The sky was clear, but the trees were tall and the apples small, so the pickers slowed their pace. Bereft of any boxes to pick up, I assigned myself a new task – clearing away the wild grape vines from three small apple trees that were becoming overgrown with them.
It was slow work…detangling, cutting, pulling, the long, clinging vines. The vines were well-established, rising thick from the ground, dripping with blue-purple fruit, twining their fingers around the branches. As I pulled, the grapes crushed in my hands, staining my fingers, my wrist, my gloves, my shirt.
I have trodden the wine press alone, and from the peoples there was no man with me.
It is unusually warm for October, and I am in a strange, contemplative mood. I crawled under the overhanging branches and vines to the base of the tree, finding the roots of the vines and cutting away at them with my pruners. Rootless, they would be easier to pull.
They divide my garments among them, and for my clothing they cast lots.
It is unusually warm for October, and I am in a strange, contemplative mood. I pulled at the vines, yanking in impatience when they refused to yield. I removed them all, the young and the old, the short and the long, leaving the trees free from all burdens, no longer smothered.

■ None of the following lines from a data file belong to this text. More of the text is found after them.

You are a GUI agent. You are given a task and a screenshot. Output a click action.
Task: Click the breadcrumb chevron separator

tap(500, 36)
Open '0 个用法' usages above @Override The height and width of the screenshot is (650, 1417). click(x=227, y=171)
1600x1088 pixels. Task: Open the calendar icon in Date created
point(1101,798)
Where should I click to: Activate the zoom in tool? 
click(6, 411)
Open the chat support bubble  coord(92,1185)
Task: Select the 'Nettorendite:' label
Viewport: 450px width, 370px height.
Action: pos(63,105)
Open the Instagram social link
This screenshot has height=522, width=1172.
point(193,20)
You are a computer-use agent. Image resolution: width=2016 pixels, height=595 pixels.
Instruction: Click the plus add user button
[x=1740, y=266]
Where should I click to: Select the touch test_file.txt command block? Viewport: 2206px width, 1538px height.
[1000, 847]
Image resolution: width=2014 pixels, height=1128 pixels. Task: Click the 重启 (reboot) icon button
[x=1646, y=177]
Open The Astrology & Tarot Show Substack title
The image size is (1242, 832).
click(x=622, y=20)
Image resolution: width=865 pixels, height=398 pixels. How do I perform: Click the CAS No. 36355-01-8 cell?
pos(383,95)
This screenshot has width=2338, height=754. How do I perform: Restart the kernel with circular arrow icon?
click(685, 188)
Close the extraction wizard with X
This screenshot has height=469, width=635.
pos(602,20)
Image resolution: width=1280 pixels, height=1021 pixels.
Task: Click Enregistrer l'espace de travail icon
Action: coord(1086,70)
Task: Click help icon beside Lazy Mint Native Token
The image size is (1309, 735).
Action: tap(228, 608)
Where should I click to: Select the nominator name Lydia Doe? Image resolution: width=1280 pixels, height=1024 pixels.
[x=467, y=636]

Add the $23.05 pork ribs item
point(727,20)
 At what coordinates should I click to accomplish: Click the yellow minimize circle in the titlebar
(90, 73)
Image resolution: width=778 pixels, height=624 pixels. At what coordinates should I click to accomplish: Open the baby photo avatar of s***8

Jesus cried out in a loud voice, saying “Eli, eli, lama sabachthani?” that is, “My God, my God, why have You forsaken me?”
There are some apples on the trees and on the ground around the trees that could not be harvested before because of the vines. I grabbed a bucket to clean them up. It is October, and I am on my knees beneath a tree, picking up stray apples with these grape-stained hands…
there is a sober thankfulness in my heart…
and I know that I am more blessed and more loved than I could ever deserve.
Note: The bible verses are from Isaiah 63:3, Psalm 22:18, and Matthew 27:46, respectively.